The OSN GSCC board is used to store the configuration . From 04:02:36 slots 10/81/83 had COMMUN_FAIL alarm , offline alarm and SYNC_FAIL Alarm, which means the communication between active/standby board had failed.
Thus 82-GSCC board had the latest configuration, 83-GSCC had old configuration.
1.The standby board was faulty and not synchronized with the active board and still had old configurations.
2.The active board was reset/swapped causing it to become standby, the system loaded old configuration from the other board which became active.

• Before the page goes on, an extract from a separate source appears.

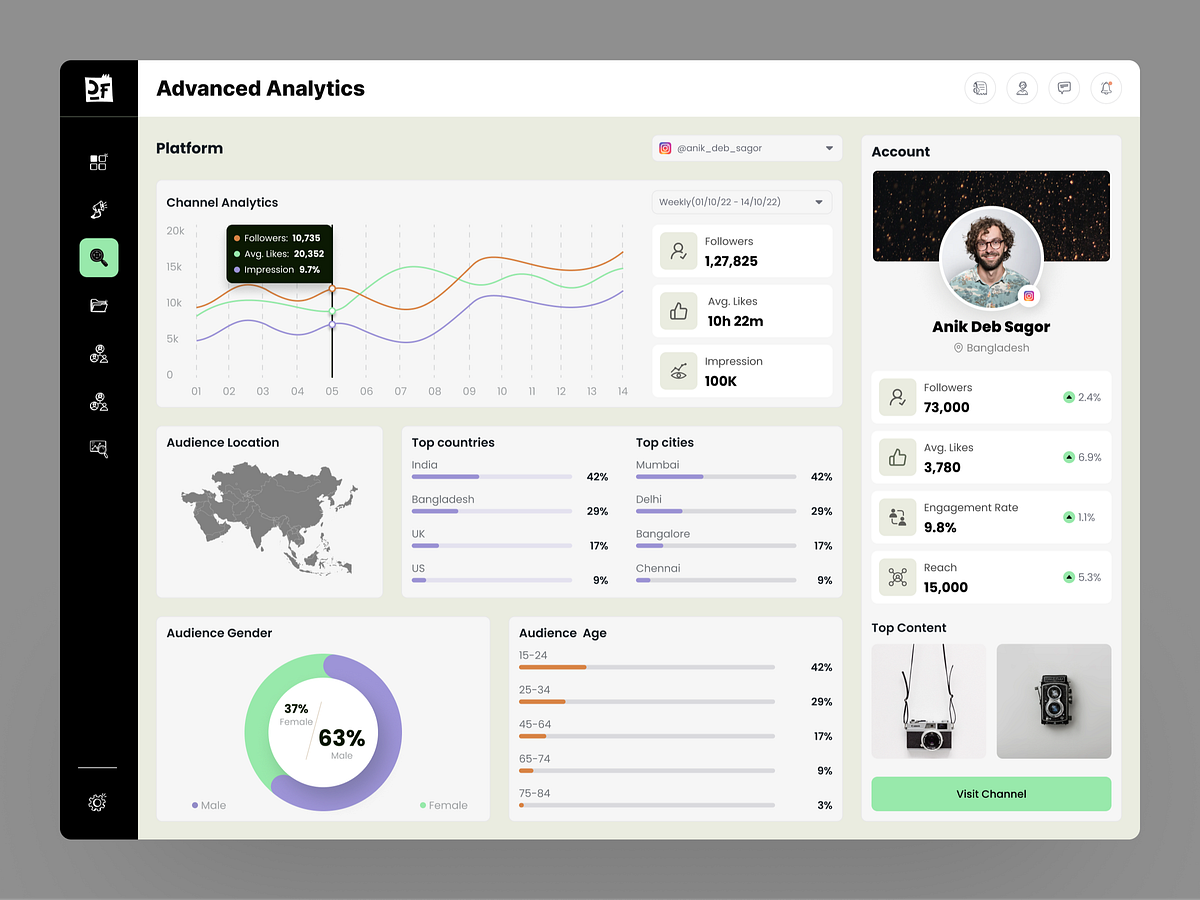
Task: Open the user profile icon in header
Action: 1022,88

3.Service was restored when service was reconfigured to use the new BSC STM-1.
From the OSN blackbox of slot 8, we found the service had rolled back to VC4 level configuration from 13:06:15, and recovered to VC12 from 18:54:20 after manual re-configuration by Huawei engineers.
387628 13:6:15 0xA9 08 3C 01 00 00 01 00 00
388165 18:54:20 0xA9 08 3C 01 00 00 01 03 01
Thus between 13:06:15 to 18:54:20 the OSN was using the old configuration (before cutover of GSM E1 to BSC STM-1), this was why even after fiber was restored service did not recover.
At 13:06:15 the standby board became active and the active board became standby. This was because of a manual physical swap of the board by TKL maintenance staff.
From black box logs the active board 82-GSCC was active and was reset at 2011- 9-24 13: 05:43
Init OCP Log OK 13: 5:43 82 0
After this swap, slot 82 become standby and slot 83 became active, so all the boards re-downloaded service from 83-GSCC which had old configuration.
1.When there is a major alarm especially related to GSCC which stores the configurations, handle with immediately.
2.Avoid manual reset/swap of control boards unless sure that the active/standby boards are synchronized.